The CVEs for a Software page shows all known Common Vulnerabilities and Exposures (CVEs) associated with a specific software product.

This page is used for investigation, prioritization, and risk assessment.

Note

This page always shows all known CVEs for the software, regardless of alert thresholds.


Page Overview

When to use this page

  • After selecting or monitoring a specific software product
  • When investigating newly disclosed or high-severity vulnerabilities
  • During vulnerability triage, audits, or risk assessments

What you can do

  • Review all known vulnerabilities for a software product
  • Assess CVE severity, exploitability, and recency
  • Confirm whether monitoring and alerts are enabled
  • Track CVE publication and update timelines

At a Glance

  • Complete list of CVEs affecting the selected software
  • CVSS severity and scoring information
  • Monitoring and alert status indicators
  • Publication and modification timelines

Key Sections & UI Elements

CVE Search & Filter Bar

This bar lets you refine which CVEs are shown.

Search Input

  • Pre-filled with: astro
  • Can be used to:
  • Narrow results further
  • Search within CVE identifiers

Scope Dropdown

  • Set to: Software
  • Indicates the search is scoped to the selected software product

Search Button

  • Applies the filter and refreshes the table

Result Limit

  • Displayed on the right (e.g., Max 14 results)
  • Indicates how many CVEs are currently shown

CVE Results Table

Each row represents a single vulnerability affecting the software.

Columns

  • CVE

    • The official CVE identifier (e.g., CVE-2025-66202)
    • Can be used for external research or patch tracking
  • Severity

    • CVSS score and severity level
    • Color-coded for quick risk assessment:
      • Green: Low
      • Yellow: Medium
      • Orange/Red: High
  • Vendor

    • Organization responsible for the software
  • Software

    • Product affected by the CVE
  • Monitoring

    • Checkmark () indicates the software is actively monitored
  • Alert

    • Indicates whether alerts are enabled for this CVE
    • An X typically means no alert has been triggered or configured yet
  • Status

    • Reserved for CVE lifecycle or remediation status
    • May be empty depending on configuration
  • Published

    • Date the CVE was first published
    • Includes relative timing (e.g., “70 days ago”)
  • Modified

    • Last time the CVE entry was updated
    • Useful for tracking changes in severity or details
  • Notified

    • Indicates when your organization was last notified
    • May be empty if no alert was sent

Step-by-Step: Reviewing CVEs

  1. Confirm the software name

    • Check the page title to ensure you’re viewing the correct product
  2. Scan severity levels

    • Prioritize High and Medium severity CVEs first
  3. Check publication dates

    • Recently published CVEs may require immediate action
  4. Verify monitoring status

    • Ensure the Monitoring column shows a checkmark
  5. Review alert status

    • Confirm alerts are enabled for critical vulnerabilities
  6. Use CVE IDs for follow-up

    • Click or copy CVE IDs for patching, ticketing, or vendor advisories

Expected outcome:

You gain a clear, prioritized view of vulnerabilities affecting the selected software.


Tips, Notes, and Warnings

Tip

Sort or review CVEs by severity first to focus remediation efforts where risk is highest.

Note

A CVE may be updated after publication. Always check the Modified column for recent changes.

Warning

Not all CVEs apply to every version of a product. Always verify version impact before taking action.

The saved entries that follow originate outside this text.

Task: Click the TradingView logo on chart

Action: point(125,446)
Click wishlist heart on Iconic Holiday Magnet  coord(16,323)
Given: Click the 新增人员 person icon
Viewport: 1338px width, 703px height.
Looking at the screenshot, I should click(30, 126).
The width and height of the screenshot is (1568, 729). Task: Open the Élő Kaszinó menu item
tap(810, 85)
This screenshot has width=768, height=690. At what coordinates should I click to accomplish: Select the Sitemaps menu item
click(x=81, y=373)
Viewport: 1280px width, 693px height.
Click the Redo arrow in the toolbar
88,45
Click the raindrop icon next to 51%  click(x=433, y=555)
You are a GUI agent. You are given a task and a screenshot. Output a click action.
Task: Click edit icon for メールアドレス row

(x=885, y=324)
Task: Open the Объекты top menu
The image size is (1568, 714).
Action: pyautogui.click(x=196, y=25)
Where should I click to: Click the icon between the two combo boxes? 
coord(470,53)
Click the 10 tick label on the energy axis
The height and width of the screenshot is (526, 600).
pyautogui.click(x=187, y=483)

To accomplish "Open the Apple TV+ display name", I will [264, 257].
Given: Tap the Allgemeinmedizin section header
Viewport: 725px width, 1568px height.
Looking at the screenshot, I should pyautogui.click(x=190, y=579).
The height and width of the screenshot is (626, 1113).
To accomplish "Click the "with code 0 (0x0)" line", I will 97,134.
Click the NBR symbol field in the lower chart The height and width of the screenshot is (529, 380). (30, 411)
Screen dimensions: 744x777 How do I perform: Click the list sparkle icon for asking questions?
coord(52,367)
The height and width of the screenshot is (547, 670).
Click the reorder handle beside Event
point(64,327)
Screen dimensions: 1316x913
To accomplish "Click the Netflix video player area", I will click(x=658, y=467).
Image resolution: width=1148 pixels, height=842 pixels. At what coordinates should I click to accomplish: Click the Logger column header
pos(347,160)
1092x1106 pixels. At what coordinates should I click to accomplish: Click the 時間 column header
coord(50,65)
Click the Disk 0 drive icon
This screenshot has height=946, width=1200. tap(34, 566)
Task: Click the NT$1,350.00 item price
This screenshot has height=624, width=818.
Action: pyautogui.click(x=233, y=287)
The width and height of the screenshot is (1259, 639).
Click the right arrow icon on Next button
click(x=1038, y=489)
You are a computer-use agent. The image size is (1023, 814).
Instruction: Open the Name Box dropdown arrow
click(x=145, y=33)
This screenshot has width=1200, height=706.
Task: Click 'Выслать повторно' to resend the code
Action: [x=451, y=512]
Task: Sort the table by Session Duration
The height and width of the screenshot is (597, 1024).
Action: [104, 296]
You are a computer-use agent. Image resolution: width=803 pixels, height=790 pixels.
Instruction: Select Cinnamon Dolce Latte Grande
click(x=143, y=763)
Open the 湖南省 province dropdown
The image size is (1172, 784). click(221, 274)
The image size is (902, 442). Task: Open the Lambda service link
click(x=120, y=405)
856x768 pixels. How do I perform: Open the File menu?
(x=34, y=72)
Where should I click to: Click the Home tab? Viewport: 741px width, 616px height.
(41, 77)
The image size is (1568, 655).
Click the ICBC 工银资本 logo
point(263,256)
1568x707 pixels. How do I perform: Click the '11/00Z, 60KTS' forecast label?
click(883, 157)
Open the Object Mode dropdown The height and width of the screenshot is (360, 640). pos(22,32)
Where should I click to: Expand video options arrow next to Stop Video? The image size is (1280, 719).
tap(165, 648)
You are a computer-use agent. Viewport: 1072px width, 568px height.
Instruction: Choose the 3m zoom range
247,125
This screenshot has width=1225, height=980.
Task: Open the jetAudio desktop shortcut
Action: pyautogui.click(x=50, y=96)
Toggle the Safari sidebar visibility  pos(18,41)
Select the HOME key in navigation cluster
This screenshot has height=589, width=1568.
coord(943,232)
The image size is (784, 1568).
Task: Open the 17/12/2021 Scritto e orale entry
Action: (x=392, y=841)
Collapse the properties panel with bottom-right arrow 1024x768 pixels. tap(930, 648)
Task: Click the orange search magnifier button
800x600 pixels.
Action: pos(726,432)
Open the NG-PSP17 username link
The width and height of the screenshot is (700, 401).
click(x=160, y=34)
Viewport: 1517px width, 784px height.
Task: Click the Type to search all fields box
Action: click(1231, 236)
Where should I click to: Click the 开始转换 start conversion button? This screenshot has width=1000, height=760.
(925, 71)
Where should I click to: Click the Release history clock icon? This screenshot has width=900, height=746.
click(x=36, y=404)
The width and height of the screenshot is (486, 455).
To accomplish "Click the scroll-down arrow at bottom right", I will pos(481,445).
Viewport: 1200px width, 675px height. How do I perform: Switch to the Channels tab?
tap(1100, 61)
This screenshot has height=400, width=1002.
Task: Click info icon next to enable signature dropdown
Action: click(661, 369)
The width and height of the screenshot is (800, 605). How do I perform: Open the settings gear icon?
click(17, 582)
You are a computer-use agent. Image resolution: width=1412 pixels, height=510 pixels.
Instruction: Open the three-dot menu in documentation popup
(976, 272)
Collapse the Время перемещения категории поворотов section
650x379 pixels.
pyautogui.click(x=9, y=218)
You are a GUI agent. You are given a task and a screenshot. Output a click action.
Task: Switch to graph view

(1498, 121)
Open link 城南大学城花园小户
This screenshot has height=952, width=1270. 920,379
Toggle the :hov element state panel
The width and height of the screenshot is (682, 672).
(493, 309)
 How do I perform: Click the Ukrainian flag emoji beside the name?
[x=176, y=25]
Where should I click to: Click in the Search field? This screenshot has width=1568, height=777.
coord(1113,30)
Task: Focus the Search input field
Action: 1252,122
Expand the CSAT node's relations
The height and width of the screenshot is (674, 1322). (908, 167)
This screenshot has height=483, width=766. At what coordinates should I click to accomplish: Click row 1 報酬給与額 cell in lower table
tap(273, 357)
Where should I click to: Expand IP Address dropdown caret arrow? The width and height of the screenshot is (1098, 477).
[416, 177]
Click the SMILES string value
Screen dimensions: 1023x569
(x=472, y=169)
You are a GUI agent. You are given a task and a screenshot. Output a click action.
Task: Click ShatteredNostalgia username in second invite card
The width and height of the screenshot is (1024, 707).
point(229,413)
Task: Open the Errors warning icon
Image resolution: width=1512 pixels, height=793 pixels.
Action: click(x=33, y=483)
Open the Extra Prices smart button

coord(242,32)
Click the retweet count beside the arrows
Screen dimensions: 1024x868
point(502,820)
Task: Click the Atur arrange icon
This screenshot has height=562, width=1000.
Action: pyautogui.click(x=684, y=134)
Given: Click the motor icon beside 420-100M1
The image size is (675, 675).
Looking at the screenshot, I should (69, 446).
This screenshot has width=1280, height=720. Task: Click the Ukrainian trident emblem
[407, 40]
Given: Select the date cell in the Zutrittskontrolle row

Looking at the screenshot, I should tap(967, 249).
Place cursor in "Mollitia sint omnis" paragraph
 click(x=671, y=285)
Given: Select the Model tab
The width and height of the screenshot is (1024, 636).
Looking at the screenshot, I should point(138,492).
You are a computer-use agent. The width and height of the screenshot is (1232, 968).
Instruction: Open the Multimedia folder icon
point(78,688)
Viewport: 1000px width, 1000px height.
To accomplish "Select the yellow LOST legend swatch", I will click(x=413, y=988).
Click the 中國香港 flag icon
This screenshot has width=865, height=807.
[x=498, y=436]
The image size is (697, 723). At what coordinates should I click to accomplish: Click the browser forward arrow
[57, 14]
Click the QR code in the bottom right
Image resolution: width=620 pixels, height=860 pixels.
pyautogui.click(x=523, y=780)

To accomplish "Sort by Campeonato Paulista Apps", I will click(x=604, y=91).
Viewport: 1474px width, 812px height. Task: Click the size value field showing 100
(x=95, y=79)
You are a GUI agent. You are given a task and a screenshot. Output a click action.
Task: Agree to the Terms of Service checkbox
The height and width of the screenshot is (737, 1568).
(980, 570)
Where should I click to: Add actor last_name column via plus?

Advanced & Power-User Notes

  • Monitoring is enabled at the software level, not per individual CVE.
  • CVEs with older publication dates may still be relevant if unpatched.
  • Use this page alongside your internal asset inventory to determine actual exposure.

Assumptions

  • The software shown is already added to monitoring.
  • Alert status reflects whether notifications have been triggered or configured.
  • CVE data is sourced from public vulnerability databases and may update over time.

This page is best used as part of a regular vulnerability review or incident response workflow.